*GOAL OF THE EXERCISE*.
In the records below, some lines contain "will"; state the number of such lines and nothing else.

[DATA SECTION]

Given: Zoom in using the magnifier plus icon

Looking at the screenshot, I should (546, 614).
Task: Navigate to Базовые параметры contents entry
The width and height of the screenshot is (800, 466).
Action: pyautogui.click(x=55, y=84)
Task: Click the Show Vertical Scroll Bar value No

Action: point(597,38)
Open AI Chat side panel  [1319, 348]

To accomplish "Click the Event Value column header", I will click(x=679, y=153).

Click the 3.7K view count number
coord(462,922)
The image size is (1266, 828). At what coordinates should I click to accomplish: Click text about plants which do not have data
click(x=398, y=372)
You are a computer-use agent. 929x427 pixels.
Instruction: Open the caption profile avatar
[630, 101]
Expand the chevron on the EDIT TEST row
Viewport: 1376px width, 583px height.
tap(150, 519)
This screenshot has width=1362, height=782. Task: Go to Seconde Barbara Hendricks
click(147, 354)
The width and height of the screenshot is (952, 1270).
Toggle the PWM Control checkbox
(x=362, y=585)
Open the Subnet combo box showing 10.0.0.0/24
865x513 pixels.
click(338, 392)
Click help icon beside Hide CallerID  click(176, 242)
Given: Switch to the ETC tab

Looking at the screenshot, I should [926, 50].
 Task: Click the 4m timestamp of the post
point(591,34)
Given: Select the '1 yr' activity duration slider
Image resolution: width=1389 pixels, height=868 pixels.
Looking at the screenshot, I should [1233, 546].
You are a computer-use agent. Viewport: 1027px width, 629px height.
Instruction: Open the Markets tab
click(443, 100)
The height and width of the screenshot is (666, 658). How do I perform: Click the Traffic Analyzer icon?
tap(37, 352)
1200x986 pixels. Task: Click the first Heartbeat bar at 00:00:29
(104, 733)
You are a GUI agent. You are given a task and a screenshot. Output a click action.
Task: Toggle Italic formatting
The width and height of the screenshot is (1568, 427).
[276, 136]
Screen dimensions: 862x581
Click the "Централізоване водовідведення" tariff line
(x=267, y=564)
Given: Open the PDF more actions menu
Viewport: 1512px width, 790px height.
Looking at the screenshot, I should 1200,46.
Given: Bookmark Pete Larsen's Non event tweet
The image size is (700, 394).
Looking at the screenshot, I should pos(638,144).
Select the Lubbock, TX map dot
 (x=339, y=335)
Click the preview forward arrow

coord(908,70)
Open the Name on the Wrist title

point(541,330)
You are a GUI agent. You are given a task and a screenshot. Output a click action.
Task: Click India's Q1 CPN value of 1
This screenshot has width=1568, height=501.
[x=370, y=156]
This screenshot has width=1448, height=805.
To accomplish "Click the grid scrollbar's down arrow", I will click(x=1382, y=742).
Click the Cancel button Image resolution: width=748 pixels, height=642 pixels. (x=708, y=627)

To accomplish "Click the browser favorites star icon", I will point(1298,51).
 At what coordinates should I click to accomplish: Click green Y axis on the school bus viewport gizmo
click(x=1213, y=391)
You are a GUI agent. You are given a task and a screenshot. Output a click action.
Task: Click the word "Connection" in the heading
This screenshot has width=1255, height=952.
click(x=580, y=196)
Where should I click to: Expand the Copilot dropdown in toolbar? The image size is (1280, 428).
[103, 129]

[/DATA SECTION]

*OUTPUT FOR THIS TASK*.
3